On the other hand, if this is not relevant anymore, then @fhahn is there any work planned in VPlan for handling such cases?
Returning the index and the value both was the crux of Mel’s patch but we are looking at a slightly reduced case.
Thanks
Madhur
1 Like
Hi, @madhur13490,
The project for min/max with index is still ongoing. Its prerequisite, the FindLastIV reduction, only recently became available in LLVM 20, and @fhahn just stabilized it.

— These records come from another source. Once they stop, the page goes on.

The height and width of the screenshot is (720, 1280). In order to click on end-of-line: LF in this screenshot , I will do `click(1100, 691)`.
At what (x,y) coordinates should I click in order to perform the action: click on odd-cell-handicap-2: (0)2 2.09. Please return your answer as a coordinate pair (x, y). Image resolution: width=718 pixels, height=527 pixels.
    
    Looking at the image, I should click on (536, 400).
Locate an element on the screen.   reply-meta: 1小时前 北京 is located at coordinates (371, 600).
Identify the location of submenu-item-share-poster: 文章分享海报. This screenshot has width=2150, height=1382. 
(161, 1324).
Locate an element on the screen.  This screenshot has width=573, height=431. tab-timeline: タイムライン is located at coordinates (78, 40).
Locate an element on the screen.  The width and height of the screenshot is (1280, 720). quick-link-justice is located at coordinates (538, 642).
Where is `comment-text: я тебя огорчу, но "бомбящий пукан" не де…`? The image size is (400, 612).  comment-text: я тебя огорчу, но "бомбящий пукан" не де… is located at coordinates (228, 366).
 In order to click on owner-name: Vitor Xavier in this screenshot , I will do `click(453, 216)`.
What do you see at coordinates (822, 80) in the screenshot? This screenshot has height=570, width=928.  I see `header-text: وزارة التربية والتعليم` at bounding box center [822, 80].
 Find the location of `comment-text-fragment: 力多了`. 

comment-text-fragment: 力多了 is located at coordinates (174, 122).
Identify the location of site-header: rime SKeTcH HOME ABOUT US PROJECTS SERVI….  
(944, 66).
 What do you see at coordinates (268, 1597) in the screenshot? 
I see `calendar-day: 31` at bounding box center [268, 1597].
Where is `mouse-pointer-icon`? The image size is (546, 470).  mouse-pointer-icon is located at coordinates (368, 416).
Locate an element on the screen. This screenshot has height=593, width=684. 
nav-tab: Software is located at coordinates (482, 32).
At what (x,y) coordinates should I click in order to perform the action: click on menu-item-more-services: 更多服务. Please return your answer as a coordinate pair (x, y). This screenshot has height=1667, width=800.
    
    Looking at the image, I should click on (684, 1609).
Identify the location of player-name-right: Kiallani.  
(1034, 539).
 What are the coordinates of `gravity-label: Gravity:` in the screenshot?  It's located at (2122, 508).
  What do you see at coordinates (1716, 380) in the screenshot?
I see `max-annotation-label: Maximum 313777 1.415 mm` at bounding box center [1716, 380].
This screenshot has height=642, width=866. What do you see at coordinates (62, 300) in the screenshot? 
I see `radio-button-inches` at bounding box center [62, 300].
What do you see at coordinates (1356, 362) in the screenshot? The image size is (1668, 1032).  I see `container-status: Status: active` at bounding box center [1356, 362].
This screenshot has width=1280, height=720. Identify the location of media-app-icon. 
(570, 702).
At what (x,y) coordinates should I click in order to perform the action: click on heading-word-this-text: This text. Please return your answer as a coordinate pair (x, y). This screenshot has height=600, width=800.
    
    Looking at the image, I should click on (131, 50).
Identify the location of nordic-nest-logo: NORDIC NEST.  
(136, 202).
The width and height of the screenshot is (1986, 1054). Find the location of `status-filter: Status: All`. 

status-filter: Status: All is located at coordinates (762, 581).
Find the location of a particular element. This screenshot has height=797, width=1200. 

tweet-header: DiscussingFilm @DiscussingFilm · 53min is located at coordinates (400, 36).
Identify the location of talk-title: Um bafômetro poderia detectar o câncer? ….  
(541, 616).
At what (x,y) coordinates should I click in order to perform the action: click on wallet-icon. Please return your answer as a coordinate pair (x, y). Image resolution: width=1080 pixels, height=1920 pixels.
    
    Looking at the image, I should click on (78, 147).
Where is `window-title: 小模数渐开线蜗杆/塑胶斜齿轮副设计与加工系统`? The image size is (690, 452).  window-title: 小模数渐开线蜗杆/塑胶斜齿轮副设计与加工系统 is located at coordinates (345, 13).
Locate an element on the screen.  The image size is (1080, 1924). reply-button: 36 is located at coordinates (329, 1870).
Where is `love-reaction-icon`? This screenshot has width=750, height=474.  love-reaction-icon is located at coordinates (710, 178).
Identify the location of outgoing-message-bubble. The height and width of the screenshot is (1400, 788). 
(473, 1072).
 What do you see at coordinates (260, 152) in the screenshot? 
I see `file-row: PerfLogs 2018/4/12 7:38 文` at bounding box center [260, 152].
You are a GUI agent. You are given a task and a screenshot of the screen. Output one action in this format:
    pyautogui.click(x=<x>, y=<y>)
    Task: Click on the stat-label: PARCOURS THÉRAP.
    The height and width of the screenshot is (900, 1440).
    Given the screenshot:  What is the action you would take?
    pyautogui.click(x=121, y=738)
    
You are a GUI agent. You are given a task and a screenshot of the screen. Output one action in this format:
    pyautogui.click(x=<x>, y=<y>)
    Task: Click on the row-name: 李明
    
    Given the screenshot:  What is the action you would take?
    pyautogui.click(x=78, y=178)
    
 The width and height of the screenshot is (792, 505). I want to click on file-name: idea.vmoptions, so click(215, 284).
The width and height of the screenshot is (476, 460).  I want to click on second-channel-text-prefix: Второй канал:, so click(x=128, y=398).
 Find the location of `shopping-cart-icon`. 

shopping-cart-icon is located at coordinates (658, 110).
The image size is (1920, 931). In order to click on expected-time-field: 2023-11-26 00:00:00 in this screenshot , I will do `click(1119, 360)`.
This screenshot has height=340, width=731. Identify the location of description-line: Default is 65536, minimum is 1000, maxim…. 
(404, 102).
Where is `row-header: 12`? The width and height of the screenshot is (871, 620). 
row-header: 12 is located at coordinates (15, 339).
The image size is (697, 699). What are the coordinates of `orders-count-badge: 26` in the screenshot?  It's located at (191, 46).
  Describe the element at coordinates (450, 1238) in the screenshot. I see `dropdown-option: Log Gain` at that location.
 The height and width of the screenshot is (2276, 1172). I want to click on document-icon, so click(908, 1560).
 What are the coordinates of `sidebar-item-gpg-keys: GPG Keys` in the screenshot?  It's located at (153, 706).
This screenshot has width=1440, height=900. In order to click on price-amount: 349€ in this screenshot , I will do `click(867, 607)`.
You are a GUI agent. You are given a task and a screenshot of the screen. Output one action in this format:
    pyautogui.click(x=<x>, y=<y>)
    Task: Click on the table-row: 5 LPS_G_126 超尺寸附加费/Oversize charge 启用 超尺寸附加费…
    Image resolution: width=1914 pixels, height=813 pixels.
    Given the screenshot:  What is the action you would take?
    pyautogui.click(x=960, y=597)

The loop you mentioned falls under the category of int min/max with the first index, though the min/max result itself is not used outside the loop. We’re currently redeveloping min/max with index in our downstream repo to align with the current VPlan design principles, and to support cases where the min/max result is not used outside the loop.
Mel
Thanks for the update @Mel-Chen
As a heads-up, we are working on a LoopIdiomVectorize
-based solution for the above pattern. Ideally, VPlan would be good, but I’ll let you handle it since it is in a lot of development.
Hi @Mel-Chen
Thanks for the update.
The exact test case I am looking at is in the PR [LoopVectorize] Add test case for minloc reduction by madhur13490 · Pull Request #141556 · llvm/llvm-project · GitHub
I tried with your mentioned PR, but it doesn’t handle the case; it is still not vectorized and LV bails out. The test has two PHI nodes, and the structure is a bit different.
Do you think you can handle it in the same patch?
After taking a closer look, I found that although [LoopVectorize] Add test case for minloc reduction by madhur13490 · Pull Request #141556 · llvm/llvm-project · GitHub and the C source you mentioned earlier differ slightly, they both fall outside the scope of what the current vectorizer can handle.
Compiler Explorer
The key issue is that the index recurrence phi has a loop-internal user that is not part of the recurrence chain:
%12 = phi i32 [ 0, %4 ], [ %20, %10 ]
%13 = getelementptr inbounds nuw i32, ptr %0, i64 %11
%14 = load i32, ptr %13, align 4, !tbaa !7
%15 = zext nneg i32 %12 to i64 ; <-- this user
This prevents it from forming a valid index reduction.
Currently, we can only vectorize semantically equivalent code like the following C source:
int func2(int *restrict arr, int N) {
int minloc = 0;
int min = arr[minloc];
for (int i = 0; i < N; ++i)
if (arr[i] < min) {
min = arr[i];
minloc = i;
}
return minloc;
}
Do you think you can handle it in the same patch?
This is not a easy pattern, I think.